§ **What you should do**:
Convert the data into a Markdown table with the columns Row and Line. Begin at the line that contains "Task: Open the Settings tab", continue through the end of the data, skip any blank lines, and leave the pictures out.

(Records about finding elements on screens)
======

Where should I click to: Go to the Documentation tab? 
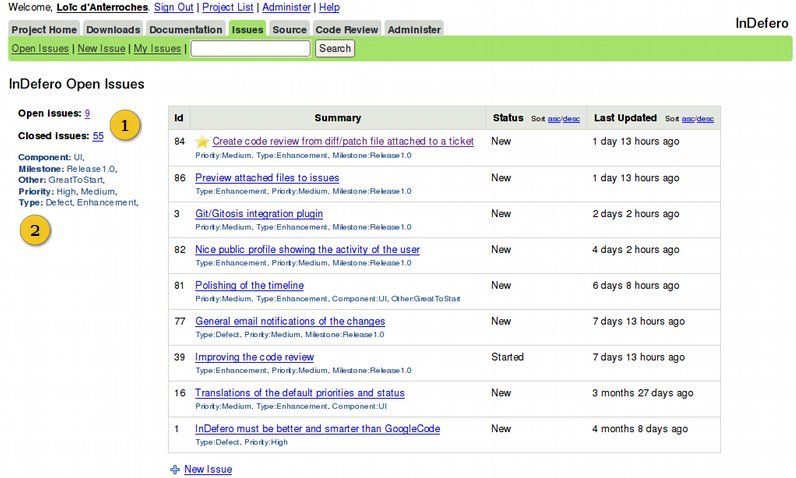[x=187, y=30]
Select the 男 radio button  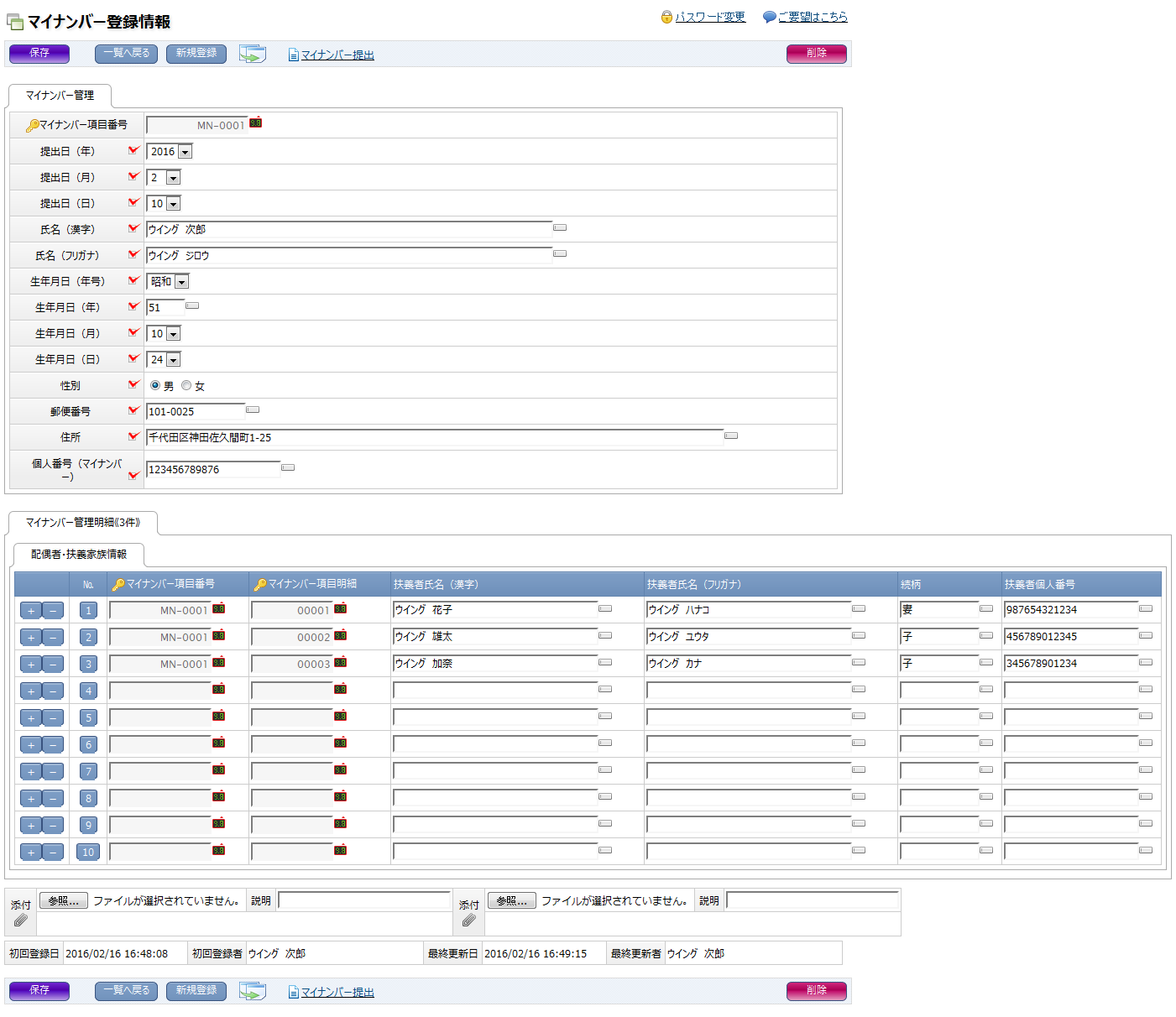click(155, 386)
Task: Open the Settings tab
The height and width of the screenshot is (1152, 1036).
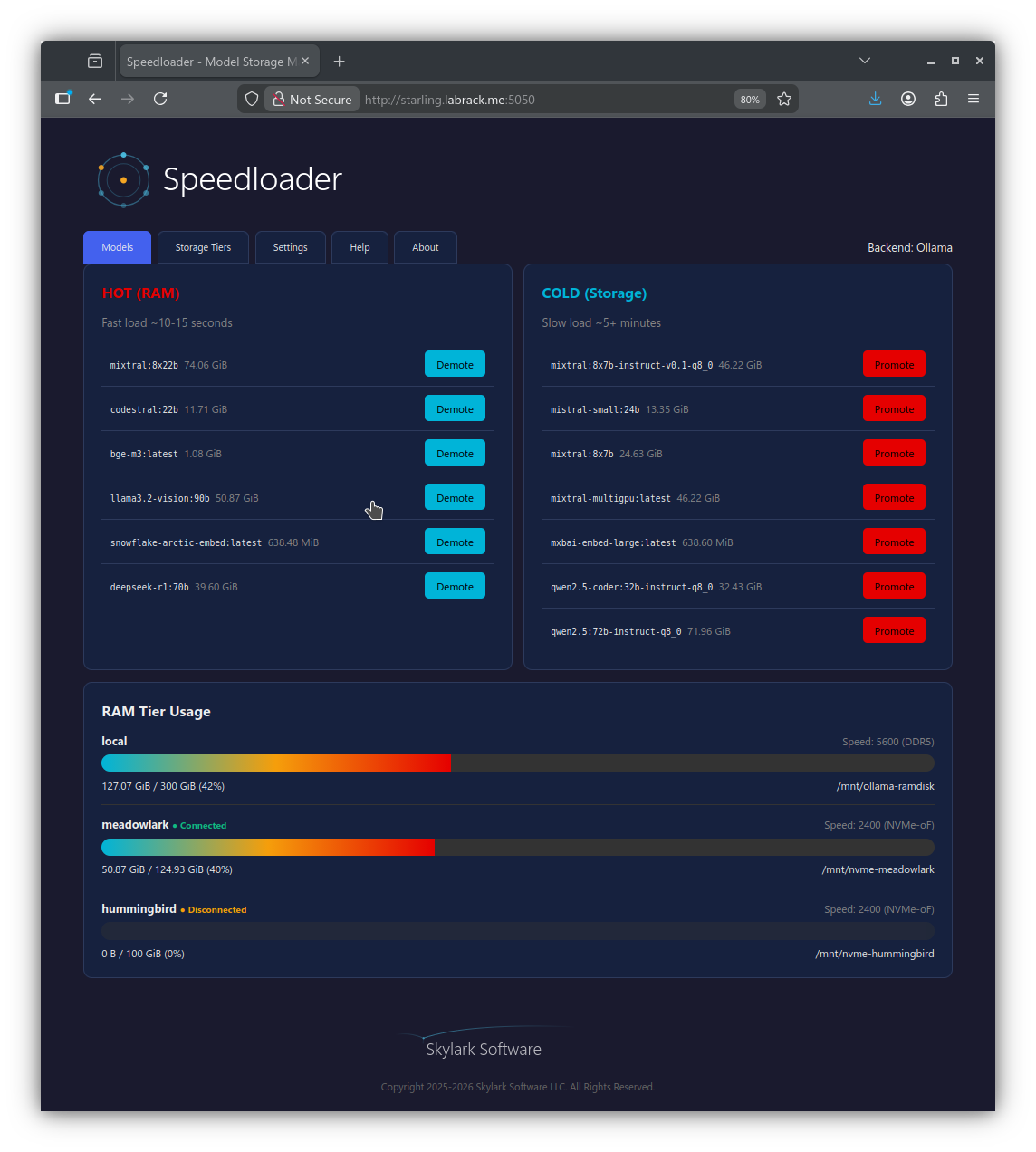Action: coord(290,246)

======

§ **Exercise response**:
| Row | Line |
|---|---|
| 1 | Task: Open the Settings tab |
| 2 | The height and width of the screenshot is (1152, 1036). |
| 3 | Action: coord(290,246) |